_PROBLEM TO SOLVE:_
Write out the stretch of lines below that begins at the line with "Open the gD subreddit avatar" and ends at the line with "Click the Bluetooth Pairing heading", including both, exactly as given and nothing more.

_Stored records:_
== Segment start ==
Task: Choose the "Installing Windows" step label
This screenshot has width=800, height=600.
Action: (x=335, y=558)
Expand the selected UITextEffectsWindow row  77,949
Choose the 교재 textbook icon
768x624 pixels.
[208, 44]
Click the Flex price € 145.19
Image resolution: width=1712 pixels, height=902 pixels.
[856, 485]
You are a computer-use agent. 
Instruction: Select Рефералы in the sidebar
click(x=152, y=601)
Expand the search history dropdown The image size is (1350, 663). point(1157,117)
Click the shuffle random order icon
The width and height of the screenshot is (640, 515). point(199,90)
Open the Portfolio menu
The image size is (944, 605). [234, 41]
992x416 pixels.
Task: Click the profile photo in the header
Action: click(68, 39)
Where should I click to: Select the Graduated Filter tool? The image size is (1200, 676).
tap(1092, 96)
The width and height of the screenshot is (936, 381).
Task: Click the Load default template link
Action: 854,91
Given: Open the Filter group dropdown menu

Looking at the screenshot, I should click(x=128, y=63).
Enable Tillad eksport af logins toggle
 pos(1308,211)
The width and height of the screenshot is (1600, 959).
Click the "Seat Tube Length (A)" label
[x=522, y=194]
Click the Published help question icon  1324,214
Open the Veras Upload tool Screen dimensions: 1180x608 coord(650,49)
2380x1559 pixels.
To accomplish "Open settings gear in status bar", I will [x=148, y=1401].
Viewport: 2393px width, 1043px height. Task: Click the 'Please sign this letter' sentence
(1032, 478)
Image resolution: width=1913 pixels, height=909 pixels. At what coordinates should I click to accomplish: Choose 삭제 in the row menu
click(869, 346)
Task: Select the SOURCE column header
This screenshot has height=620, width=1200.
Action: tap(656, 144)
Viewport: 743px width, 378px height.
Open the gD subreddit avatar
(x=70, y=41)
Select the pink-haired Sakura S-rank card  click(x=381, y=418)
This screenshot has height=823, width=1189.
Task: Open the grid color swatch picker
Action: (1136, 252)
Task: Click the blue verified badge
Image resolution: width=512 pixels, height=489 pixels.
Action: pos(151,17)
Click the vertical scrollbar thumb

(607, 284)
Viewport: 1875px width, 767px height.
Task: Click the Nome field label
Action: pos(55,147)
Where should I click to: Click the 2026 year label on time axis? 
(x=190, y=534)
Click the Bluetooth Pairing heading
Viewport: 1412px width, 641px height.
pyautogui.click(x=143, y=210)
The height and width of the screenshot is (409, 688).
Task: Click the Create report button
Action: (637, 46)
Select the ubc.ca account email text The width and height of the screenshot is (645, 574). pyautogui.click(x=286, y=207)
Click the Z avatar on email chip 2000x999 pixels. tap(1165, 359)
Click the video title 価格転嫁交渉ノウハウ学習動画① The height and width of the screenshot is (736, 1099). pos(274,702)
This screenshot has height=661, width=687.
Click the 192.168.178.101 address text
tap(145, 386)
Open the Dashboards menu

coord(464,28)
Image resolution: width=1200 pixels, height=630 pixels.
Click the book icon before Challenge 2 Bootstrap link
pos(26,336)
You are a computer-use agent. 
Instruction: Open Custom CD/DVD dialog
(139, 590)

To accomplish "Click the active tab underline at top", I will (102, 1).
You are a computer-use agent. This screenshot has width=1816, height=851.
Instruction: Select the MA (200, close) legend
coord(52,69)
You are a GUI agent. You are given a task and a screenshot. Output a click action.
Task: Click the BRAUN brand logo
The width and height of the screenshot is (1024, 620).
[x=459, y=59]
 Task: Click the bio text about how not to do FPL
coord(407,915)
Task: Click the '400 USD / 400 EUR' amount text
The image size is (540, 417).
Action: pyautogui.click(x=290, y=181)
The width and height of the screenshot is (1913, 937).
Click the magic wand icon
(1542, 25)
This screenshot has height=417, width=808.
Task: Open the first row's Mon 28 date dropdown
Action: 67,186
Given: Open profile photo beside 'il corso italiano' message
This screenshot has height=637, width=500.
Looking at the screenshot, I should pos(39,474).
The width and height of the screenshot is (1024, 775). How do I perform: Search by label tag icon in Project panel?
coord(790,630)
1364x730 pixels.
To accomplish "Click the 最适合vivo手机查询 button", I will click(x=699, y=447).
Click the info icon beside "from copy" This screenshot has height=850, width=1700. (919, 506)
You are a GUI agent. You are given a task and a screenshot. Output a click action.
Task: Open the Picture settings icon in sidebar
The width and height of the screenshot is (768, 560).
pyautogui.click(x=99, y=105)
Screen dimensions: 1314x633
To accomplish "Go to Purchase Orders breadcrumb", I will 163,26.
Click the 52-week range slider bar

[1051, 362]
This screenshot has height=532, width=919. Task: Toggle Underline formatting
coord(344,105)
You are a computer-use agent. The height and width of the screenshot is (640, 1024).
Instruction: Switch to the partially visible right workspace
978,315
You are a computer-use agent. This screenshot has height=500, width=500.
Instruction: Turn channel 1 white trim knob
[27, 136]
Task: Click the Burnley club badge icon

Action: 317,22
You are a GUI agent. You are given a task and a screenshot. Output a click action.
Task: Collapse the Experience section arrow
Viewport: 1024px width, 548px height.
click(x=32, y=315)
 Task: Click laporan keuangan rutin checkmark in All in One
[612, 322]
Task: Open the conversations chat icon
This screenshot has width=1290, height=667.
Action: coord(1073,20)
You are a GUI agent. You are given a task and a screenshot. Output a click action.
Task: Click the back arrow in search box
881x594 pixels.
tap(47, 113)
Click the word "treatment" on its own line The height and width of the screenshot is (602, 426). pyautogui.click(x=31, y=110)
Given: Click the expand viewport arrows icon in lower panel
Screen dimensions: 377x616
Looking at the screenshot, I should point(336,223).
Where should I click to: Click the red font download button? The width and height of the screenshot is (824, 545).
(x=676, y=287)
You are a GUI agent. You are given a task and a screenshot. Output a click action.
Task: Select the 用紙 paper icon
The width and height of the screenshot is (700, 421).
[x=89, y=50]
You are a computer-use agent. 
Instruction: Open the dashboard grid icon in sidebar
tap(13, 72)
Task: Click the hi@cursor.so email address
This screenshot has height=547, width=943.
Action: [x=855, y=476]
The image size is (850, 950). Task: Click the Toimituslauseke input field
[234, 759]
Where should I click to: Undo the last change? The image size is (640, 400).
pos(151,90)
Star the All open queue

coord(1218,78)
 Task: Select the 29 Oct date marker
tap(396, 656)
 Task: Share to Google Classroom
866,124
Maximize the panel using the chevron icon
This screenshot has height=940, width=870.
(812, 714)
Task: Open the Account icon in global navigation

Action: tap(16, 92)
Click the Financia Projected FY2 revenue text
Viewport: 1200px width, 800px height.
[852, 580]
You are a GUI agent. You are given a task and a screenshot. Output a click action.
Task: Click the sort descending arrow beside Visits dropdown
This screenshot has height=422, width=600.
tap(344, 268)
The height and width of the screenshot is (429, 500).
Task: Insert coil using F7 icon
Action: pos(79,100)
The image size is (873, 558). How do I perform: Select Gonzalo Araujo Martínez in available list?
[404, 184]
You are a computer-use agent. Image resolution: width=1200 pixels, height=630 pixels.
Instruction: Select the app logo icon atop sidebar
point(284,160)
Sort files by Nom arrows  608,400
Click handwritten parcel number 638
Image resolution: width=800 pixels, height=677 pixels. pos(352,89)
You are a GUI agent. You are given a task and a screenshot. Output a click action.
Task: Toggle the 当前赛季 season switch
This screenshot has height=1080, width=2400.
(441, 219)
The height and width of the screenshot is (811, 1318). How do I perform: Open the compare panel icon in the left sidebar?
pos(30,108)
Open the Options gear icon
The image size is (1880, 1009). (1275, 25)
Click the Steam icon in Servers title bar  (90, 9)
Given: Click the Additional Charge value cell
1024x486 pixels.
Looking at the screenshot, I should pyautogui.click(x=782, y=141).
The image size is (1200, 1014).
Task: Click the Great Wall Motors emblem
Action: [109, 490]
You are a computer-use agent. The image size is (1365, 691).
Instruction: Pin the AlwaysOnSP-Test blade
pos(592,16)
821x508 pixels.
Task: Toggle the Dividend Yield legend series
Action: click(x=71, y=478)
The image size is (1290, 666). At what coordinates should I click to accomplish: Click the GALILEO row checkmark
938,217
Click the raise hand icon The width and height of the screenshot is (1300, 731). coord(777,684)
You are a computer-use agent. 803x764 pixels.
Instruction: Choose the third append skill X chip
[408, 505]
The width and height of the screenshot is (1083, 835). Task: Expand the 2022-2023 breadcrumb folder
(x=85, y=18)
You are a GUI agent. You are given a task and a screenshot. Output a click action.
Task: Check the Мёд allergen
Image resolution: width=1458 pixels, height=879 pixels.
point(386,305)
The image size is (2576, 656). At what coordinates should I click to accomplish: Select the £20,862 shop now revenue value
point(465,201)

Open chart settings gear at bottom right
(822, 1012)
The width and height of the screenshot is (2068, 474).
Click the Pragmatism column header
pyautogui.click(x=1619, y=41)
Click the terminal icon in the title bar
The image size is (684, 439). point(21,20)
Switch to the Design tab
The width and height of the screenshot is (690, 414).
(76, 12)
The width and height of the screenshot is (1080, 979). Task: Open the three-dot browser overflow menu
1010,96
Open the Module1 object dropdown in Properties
== Segment end ==
_EXERCISE RESPONSE:_
Open the gD subreddit avatar
(x=70, y=41)
Select the pink-haired Sakura S-rank card  click(x=381, y=418)
This screenshot has height=823, width=1189.
Task: Open the grid color swatch picker
Action: (1136, 252)
Task: Click the blue verified badge
Image resolution: width=512 pixels, height=489 pixels.
Action: pos(151,17)
Click the vertical scrollbar thumb

(607, 284)
Viewport: 1875px width, 767px height.
Task: Click the Nome field label
Action: pos(55,147)
Where should I click to: Click the 2026 year label on time axis? 
(x=190, y=534)
Click the Bluetooth Pairing heading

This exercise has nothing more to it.